Which lines run from the line with "The width and height of the screenshot is (791, 753)." through the line with "Task: Select the highlighted" in the entries below? Print them exactly, both ends included, and nothing more.

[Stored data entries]
══════════════════════════════

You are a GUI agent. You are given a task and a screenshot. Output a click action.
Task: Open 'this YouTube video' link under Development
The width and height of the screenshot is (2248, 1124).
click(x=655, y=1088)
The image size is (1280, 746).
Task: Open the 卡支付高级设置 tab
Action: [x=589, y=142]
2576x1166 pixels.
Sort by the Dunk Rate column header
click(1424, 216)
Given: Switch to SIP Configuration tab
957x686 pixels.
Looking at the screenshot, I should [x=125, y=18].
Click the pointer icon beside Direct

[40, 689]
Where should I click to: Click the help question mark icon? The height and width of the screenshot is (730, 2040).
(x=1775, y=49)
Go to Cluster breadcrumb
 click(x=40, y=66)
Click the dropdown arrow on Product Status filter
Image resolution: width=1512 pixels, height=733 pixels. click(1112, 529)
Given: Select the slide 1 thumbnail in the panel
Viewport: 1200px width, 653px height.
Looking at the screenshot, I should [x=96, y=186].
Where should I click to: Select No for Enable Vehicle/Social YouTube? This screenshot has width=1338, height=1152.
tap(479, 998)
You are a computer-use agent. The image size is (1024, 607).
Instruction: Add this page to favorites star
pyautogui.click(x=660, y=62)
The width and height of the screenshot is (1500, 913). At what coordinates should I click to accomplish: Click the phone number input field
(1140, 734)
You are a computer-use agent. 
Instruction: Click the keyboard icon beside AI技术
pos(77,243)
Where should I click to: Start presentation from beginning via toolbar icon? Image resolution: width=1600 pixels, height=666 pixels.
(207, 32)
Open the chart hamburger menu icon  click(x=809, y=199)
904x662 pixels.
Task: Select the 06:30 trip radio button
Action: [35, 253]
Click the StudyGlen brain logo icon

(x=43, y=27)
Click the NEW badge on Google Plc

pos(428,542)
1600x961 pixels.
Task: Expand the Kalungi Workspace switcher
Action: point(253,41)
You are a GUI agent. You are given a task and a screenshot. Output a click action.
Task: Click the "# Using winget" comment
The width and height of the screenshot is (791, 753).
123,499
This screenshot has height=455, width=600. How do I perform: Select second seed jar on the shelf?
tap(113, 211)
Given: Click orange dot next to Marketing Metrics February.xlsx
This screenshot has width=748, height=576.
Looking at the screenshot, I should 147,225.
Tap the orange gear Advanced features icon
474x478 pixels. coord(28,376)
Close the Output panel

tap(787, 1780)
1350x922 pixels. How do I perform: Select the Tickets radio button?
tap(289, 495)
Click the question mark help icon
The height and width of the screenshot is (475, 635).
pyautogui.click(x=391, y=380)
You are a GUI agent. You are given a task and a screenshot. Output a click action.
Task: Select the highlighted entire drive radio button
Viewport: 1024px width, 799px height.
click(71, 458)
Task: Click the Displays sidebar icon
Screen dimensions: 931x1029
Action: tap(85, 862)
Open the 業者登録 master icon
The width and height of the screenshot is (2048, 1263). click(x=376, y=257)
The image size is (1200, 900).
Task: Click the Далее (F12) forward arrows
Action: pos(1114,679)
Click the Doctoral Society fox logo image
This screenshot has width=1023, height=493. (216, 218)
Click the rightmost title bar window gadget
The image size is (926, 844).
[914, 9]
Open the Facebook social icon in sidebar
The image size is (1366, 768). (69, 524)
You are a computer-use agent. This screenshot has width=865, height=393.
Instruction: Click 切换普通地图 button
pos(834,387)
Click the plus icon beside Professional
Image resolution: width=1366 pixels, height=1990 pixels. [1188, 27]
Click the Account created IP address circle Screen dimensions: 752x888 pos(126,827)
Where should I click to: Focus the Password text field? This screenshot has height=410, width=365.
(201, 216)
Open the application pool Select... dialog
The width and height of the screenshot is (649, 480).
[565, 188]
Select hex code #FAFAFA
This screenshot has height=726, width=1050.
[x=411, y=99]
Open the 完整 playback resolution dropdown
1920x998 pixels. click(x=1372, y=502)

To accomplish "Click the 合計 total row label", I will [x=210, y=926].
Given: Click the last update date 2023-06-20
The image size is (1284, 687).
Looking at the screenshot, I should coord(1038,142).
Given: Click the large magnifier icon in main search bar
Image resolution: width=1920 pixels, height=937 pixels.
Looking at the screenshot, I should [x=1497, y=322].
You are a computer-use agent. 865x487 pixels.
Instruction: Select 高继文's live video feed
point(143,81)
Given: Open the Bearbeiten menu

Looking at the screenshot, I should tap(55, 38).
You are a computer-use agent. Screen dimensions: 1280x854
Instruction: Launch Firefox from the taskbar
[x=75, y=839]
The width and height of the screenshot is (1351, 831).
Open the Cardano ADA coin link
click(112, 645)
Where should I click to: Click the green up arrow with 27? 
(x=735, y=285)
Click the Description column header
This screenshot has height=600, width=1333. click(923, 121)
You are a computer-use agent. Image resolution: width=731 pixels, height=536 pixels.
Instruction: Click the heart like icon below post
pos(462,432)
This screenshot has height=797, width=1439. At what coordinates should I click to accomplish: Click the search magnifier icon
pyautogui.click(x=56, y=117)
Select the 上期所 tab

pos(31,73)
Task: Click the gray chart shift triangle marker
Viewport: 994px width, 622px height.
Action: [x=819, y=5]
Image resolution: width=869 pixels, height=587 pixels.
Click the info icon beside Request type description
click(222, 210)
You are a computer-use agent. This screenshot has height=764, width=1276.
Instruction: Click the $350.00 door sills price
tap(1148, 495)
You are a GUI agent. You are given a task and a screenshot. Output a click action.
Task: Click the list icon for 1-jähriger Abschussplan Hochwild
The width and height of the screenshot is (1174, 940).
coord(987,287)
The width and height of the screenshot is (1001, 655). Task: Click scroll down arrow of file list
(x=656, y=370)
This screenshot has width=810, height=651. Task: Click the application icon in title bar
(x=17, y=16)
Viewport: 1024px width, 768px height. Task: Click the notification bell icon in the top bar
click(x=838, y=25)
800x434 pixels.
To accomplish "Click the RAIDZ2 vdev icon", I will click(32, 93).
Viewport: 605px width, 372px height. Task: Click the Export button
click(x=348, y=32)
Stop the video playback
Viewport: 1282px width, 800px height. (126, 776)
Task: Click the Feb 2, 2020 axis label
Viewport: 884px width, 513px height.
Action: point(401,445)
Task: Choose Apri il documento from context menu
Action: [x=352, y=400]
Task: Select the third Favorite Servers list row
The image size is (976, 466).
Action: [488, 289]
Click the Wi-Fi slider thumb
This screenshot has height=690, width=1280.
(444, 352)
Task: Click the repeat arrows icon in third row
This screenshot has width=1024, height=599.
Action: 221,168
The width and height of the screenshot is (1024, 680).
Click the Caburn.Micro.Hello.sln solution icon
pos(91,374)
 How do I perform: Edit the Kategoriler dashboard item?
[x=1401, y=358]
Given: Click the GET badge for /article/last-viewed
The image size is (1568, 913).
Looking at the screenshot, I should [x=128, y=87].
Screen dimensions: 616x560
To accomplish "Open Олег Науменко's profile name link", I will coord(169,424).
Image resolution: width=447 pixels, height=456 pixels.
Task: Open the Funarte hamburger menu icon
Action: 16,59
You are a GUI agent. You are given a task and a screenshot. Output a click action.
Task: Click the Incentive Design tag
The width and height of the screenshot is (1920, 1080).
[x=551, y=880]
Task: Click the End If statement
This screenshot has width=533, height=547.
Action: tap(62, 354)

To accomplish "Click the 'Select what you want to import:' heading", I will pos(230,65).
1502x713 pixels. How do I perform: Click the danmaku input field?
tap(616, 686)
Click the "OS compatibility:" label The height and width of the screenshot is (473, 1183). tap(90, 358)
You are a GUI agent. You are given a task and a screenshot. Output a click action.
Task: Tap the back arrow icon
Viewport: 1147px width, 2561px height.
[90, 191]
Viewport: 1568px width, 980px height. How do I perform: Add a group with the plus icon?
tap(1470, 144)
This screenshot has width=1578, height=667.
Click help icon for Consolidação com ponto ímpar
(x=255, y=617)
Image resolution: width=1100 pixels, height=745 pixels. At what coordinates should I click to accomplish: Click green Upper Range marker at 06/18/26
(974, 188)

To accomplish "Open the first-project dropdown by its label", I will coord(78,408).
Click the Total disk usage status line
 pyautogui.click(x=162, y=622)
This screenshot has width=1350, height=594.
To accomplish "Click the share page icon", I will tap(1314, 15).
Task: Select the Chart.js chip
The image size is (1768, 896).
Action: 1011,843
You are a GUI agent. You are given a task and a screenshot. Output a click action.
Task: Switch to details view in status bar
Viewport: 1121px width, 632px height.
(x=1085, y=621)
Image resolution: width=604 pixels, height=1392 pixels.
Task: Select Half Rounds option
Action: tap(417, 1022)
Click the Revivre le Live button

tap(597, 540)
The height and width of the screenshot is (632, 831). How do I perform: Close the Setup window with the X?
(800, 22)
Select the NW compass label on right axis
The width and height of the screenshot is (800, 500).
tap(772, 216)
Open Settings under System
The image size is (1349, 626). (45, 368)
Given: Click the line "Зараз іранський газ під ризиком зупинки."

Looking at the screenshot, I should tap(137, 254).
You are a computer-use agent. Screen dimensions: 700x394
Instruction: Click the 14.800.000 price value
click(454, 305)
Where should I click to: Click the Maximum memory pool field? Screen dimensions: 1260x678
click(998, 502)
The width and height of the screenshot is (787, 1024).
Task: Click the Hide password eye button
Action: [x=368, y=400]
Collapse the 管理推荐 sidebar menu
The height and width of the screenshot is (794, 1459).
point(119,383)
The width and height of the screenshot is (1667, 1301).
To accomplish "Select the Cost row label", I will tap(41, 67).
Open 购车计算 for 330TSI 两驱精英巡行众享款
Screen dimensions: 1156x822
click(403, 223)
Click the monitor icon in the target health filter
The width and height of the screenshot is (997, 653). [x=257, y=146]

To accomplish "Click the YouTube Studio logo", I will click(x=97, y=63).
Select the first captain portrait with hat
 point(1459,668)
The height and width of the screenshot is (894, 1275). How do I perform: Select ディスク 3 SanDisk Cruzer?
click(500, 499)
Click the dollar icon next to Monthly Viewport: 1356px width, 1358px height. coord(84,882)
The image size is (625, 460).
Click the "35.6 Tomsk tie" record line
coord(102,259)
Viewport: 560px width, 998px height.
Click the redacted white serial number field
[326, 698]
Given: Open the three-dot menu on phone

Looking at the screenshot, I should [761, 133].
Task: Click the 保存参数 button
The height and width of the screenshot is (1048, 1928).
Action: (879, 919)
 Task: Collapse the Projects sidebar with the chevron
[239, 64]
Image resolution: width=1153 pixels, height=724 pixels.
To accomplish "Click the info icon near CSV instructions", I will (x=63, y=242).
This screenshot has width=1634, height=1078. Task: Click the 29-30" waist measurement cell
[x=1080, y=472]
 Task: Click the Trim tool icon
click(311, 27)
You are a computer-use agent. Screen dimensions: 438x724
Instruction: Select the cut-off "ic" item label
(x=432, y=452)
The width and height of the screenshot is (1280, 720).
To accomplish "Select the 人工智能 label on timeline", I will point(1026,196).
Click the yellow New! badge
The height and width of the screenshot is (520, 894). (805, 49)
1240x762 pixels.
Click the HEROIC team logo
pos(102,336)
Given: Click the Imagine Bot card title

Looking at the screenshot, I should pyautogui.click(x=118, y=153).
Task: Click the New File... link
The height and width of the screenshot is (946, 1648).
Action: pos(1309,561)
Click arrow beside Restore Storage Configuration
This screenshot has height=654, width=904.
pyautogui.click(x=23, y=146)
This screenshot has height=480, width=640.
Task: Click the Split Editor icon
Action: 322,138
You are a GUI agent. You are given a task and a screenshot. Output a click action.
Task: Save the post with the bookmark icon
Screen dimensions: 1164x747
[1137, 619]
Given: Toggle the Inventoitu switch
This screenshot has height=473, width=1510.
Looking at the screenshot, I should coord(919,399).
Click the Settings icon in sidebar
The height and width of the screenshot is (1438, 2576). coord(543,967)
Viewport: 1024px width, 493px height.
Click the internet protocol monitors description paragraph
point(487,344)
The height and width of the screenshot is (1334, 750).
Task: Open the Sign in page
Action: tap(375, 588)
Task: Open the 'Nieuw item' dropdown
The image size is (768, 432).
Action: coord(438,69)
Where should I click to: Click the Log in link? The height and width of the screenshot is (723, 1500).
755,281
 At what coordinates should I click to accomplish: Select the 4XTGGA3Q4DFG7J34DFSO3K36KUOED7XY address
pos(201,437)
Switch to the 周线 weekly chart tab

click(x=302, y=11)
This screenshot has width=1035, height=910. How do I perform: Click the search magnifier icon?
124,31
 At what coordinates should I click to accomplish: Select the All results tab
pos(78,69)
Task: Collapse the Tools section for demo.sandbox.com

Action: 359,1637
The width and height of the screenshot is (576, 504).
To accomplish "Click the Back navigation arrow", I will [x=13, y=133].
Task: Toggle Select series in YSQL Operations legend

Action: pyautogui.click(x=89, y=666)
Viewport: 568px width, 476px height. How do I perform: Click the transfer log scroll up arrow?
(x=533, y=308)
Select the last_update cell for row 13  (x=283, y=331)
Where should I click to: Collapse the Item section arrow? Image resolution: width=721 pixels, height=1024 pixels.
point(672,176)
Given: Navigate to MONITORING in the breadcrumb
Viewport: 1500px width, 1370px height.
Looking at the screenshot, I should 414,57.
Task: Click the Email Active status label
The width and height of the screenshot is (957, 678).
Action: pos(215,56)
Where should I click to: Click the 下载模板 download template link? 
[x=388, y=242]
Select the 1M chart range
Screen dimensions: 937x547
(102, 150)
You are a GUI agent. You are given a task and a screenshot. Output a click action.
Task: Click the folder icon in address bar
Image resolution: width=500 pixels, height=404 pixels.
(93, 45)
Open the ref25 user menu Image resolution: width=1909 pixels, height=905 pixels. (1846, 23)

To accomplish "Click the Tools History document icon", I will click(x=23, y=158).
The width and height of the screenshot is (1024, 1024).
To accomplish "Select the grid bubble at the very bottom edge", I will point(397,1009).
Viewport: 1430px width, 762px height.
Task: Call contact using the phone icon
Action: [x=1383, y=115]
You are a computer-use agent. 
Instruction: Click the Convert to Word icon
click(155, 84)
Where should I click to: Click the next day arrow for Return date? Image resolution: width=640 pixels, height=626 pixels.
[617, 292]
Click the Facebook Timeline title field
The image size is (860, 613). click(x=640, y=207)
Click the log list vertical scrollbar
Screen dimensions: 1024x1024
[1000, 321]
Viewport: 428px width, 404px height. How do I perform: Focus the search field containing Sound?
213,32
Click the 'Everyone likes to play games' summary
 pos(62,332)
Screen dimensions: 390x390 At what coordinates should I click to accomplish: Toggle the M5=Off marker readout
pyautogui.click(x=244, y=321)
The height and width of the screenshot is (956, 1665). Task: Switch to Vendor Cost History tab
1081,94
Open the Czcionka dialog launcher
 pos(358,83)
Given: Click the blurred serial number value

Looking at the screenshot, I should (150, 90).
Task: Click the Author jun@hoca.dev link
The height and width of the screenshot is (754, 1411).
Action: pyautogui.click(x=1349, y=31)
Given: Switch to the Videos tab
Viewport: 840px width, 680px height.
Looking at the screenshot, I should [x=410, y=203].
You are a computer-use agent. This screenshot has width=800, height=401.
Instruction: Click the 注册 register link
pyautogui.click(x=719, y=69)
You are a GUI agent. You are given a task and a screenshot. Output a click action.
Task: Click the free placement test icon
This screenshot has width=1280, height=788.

══════════════════════════════

▸ **Solution to the problem**
The width and height of the screenshot is (791, 753).
123,499
This screenshot has height=455, width=600. How do I perform: Select second seed jar on the shelf?
tap(113, 211)
Given: Click orange dot next to Marketing Metrics February.xlsx
This screenshot has width=748, height=576.
Looking at the screenshot, I should 147,225.
Tap the orange gear Advanced features icon
474x478 pixels. coord(28,376)
Close the Output panel

tap(787, 1780)
1350x922 pixels. How do I perform: Select the Tickets radio button?
tap(289, 495)
Click the question mark help icon
The height and width of the screenshot is (475, 635).
pyautogui.click(x=391, y=380)
You are a GUI agent. You are given a task and a screenshot. Output a click action.
Task: Select the highlighted entire drive radio button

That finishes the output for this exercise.